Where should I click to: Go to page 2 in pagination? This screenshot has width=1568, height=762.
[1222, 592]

---

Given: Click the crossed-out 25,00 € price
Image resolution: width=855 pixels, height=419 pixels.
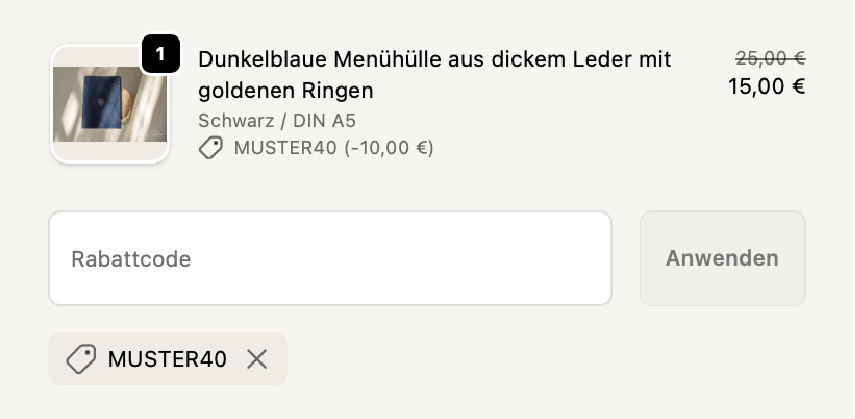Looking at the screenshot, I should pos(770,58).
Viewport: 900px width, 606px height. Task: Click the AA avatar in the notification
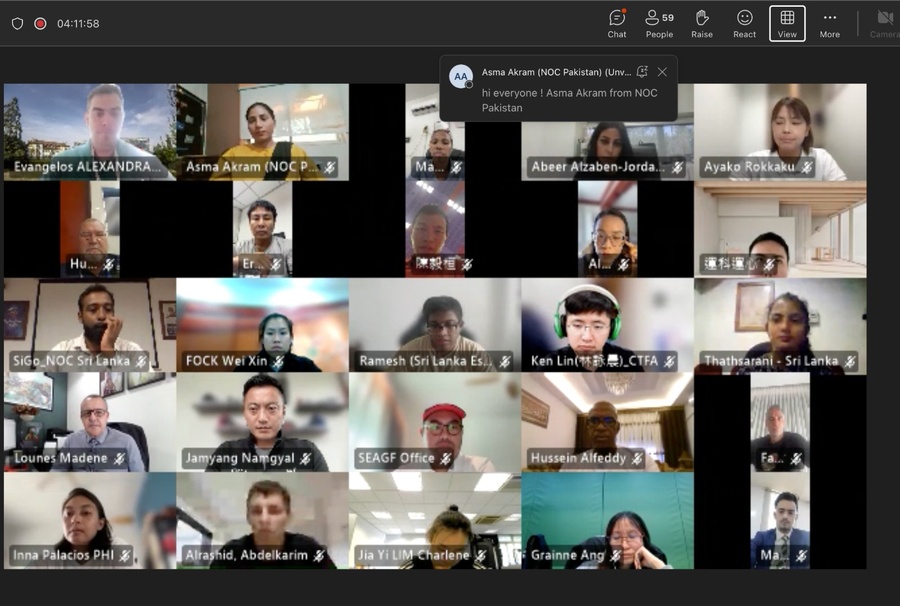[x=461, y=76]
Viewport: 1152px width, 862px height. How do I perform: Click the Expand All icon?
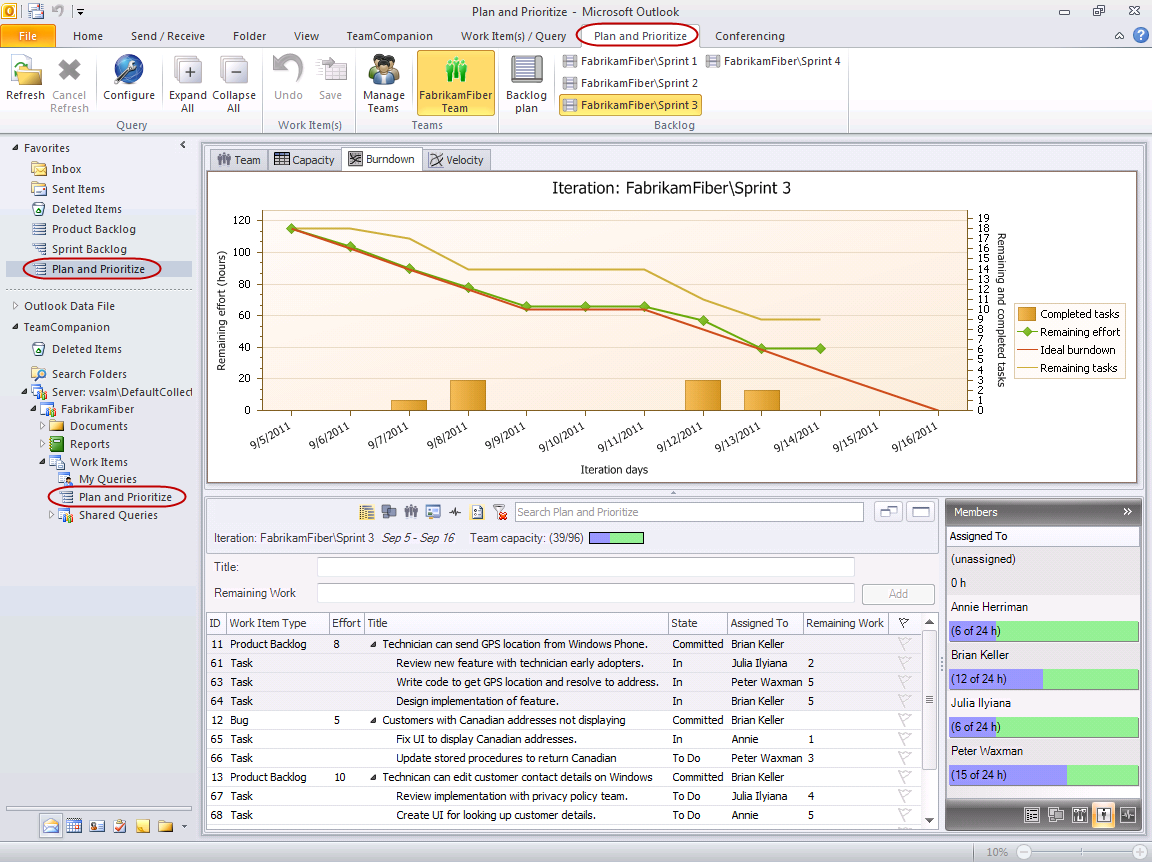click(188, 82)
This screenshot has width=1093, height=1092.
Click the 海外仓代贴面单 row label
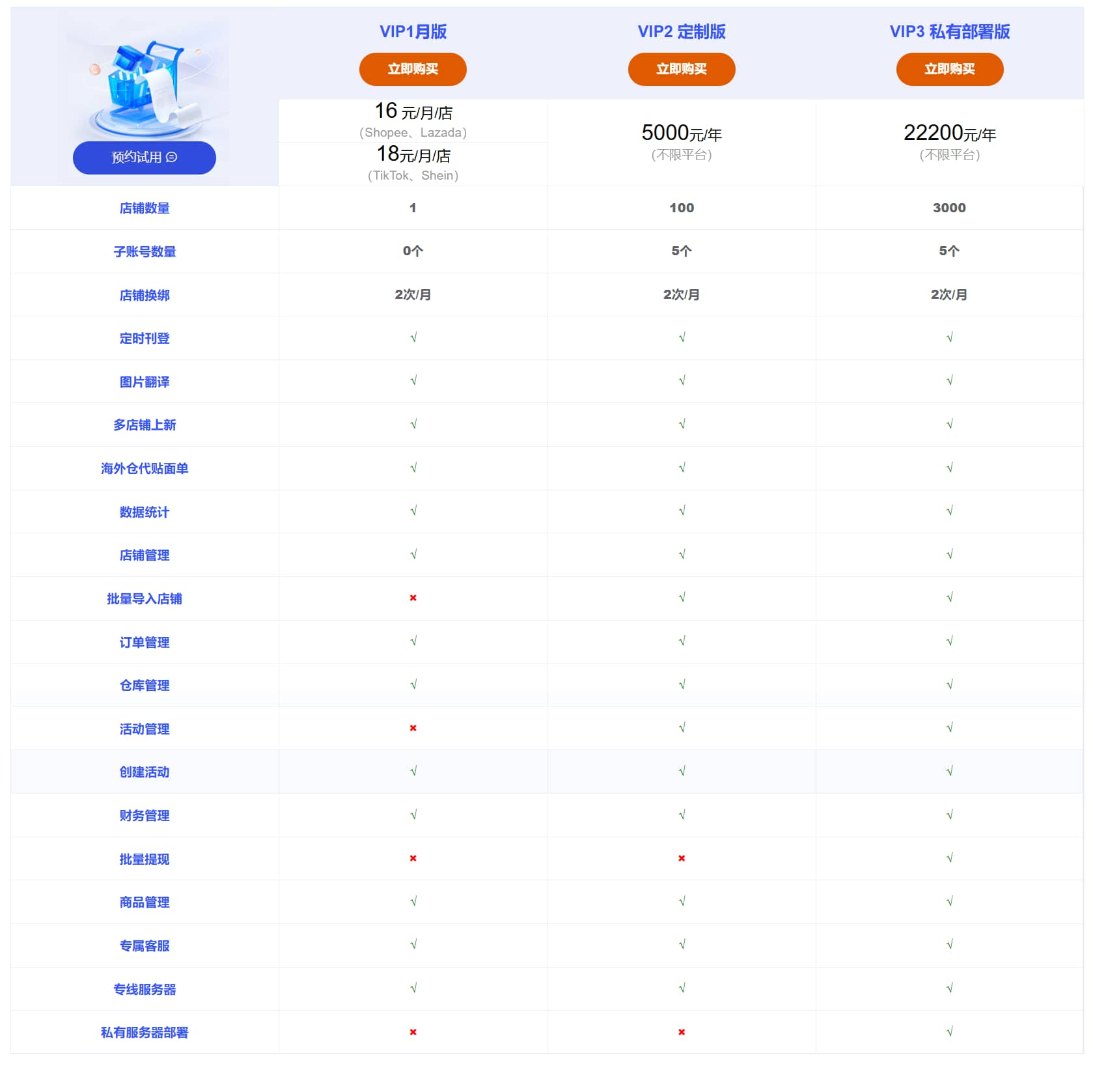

---

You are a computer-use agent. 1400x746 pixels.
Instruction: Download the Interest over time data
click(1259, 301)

- **EXERCISE OBJECTIVE**
Retype the lines starting at the one containing "This screenshot has width=1093, height=1092." and ending at the one containing "Click the 海外仓代贴面单 row label", keeping both of those lines and nothing else.

- **THE COMPLETED TASK**
This screenshot has width=1093, height=1092.
Click the 海外仓代贴面单 row label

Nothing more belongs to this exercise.